Despite the strikes, Juul said he was still traumatized because only one third of the planes would come back.

“Many of these young soldiers, they were flying their first flight and their last,” he said. “This is traumatic but it’s true and they died for us and these were young boys from all over the country.” 

When the war ended, the U.S. government arranged for 500 students from the University of Oslo to come to the U.S. to study at different universities and colleges.

Juul said American universities offered scholarships because they knew the University of Oslo had been closed down for five years. Juul wanted to study English and was accepted for a scholarship to Western Michigan University where he went on to get a bachelor’s degree in psychology.
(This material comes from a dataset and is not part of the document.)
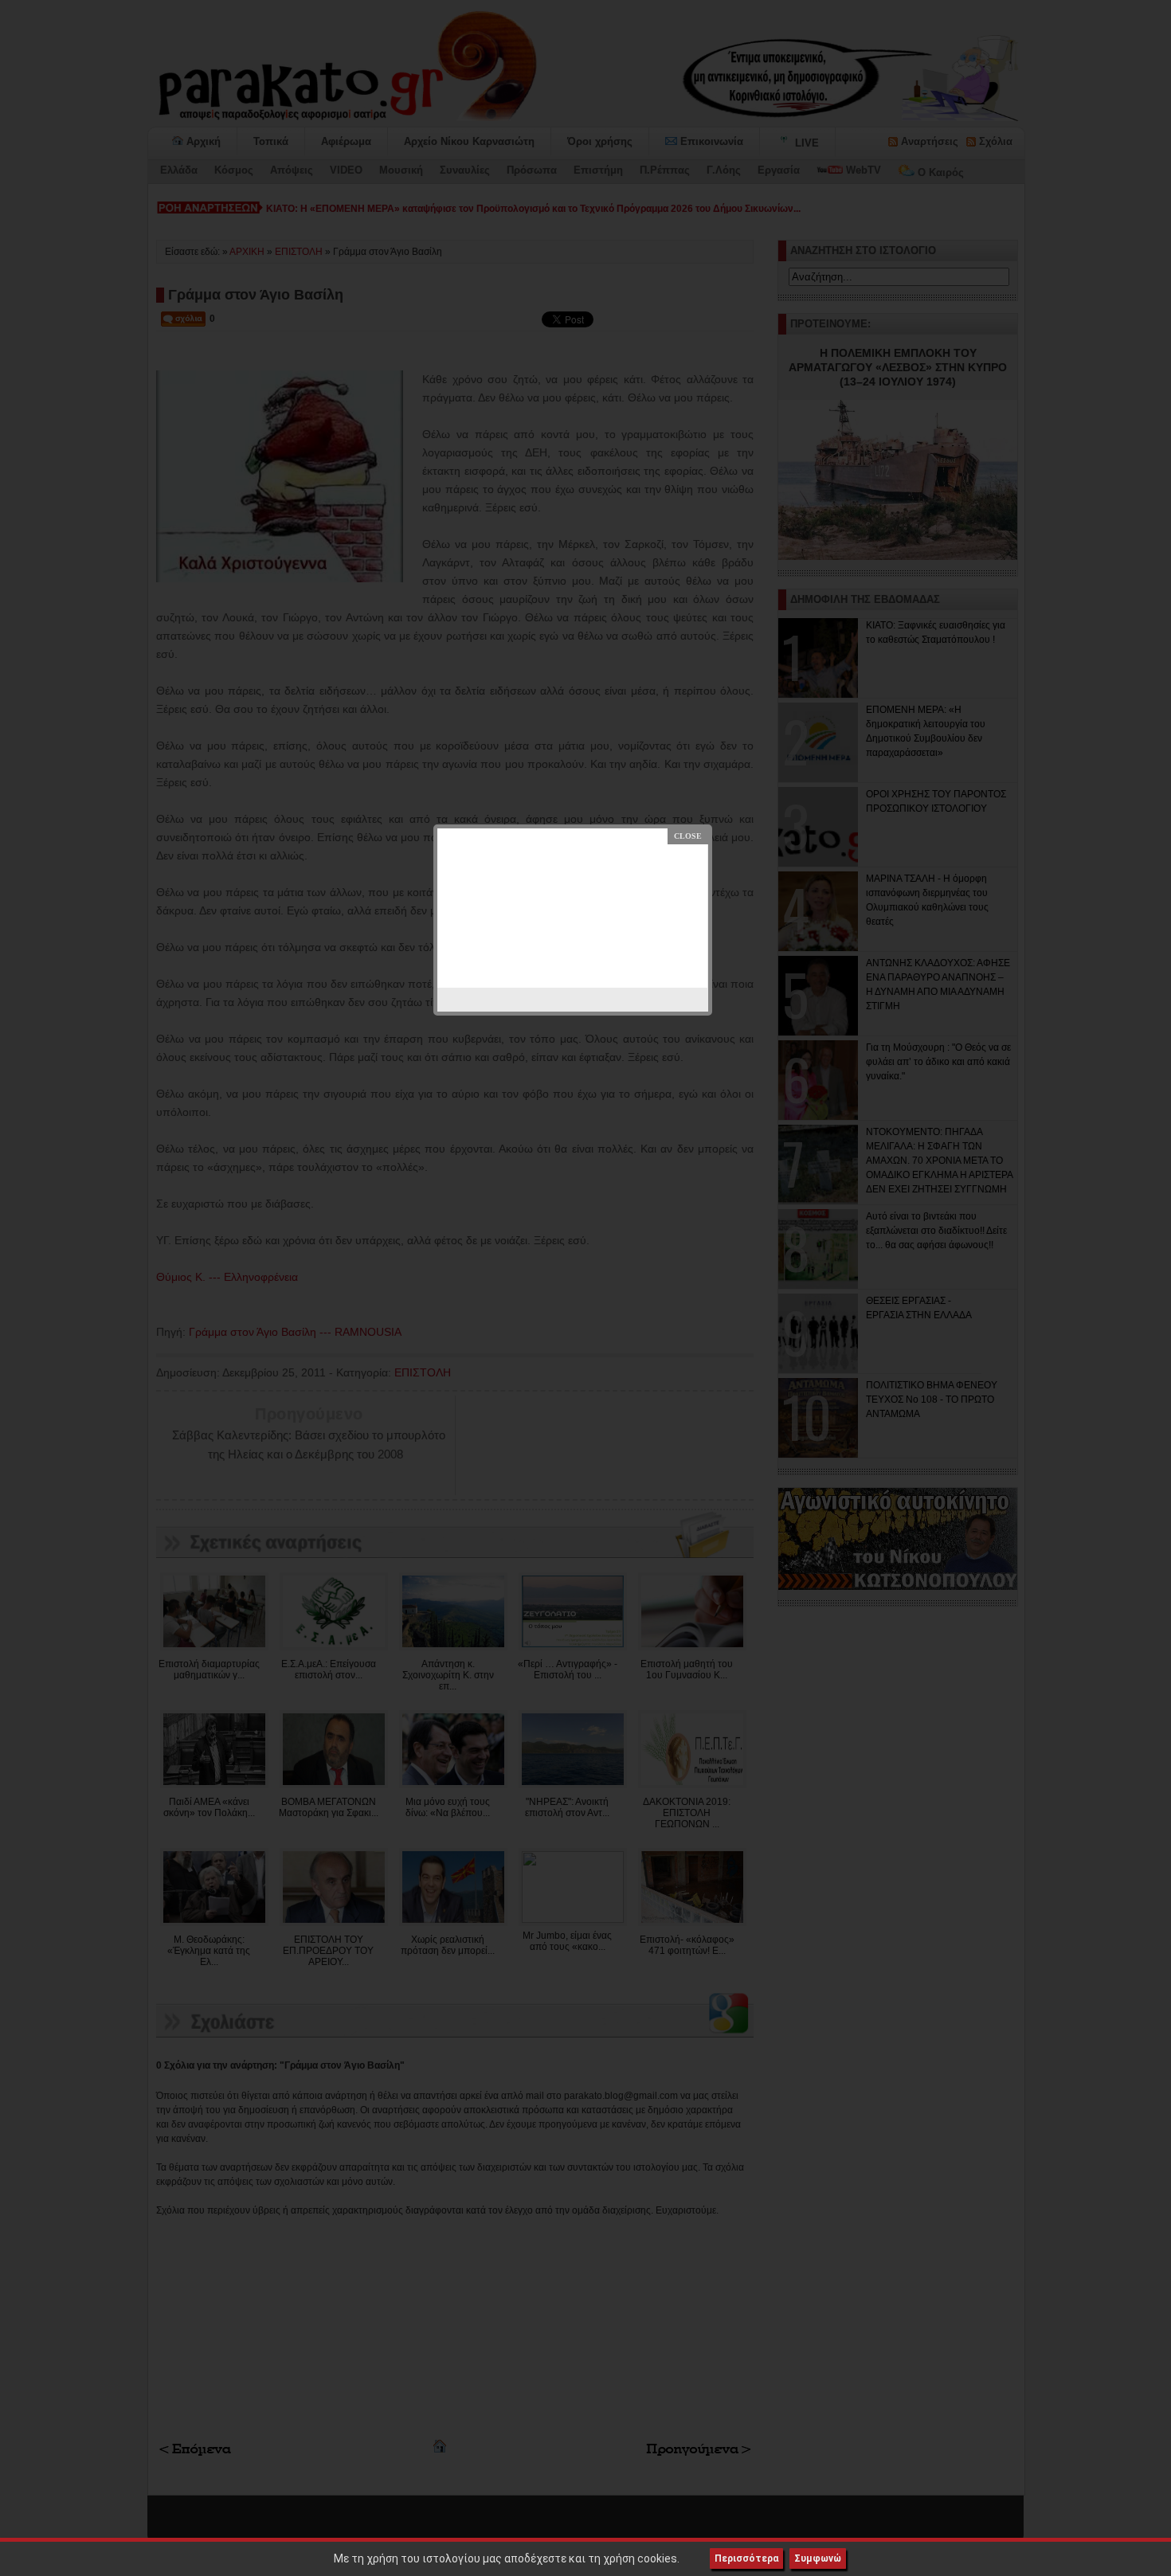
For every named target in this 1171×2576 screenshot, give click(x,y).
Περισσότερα (746, 2558)
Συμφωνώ (817, 2558)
He was still in the gymnasium when the teachers were sent to concentration camps and he took over teaching some of the lower grades – that’s when Juul decided he wanted to be an English teacher.

His goal was to study for one year in the U.S. and return to Norway to teach English. 

When Juul was awarded the scholarship, he had two weeks before the boats left.

Juul rushed down to Oslo to get the records necessary for him to go to Western Michigan. He said that process of getting the papers he needed for his visa and passport usually took weeks.

“I went to the police headquarters and, lo and behold, the man behind the counter I knew very well because he was [my] next door neighbor,” Juul said. “So [the process] took about 15 minutes instead of five months and that’s one of the remarkable things.”

Juul boarded a ship with about 400 to 500 Norwegian students and went to the United States.

“When I woke up, the ship was in the harbor in New York and there is the Statue of Liberty about 5 o’clock in the morning,” Juul said. 

In some of Juul’s first days in New York, he was put in charge of a section of a summer camp in Bear Mountain where he had 10 students.

“They were 12-year-olds and black… I had never seen a black child before,” Juul said. “I was supposed to be scared shitless but I was not – I thought they were darling.” 

Juul said he was subsequently invited to many lectures from many countries to talk about his experience and kindness with children.

After studying at Western Michigan University, he worked on his graduate work at Wayne State University in Detroit where he got a master’s degree in psychology, and then a Ph.D. in educational psychology.

He made his way to Carbondale after he was invited to work at SIU by a friend who was head of the special education department.

Juul accepted, and taught special education at SIU from 1970 to 1993. He has been living in Carbondale ever since.

“We are very happy here,” Juul said.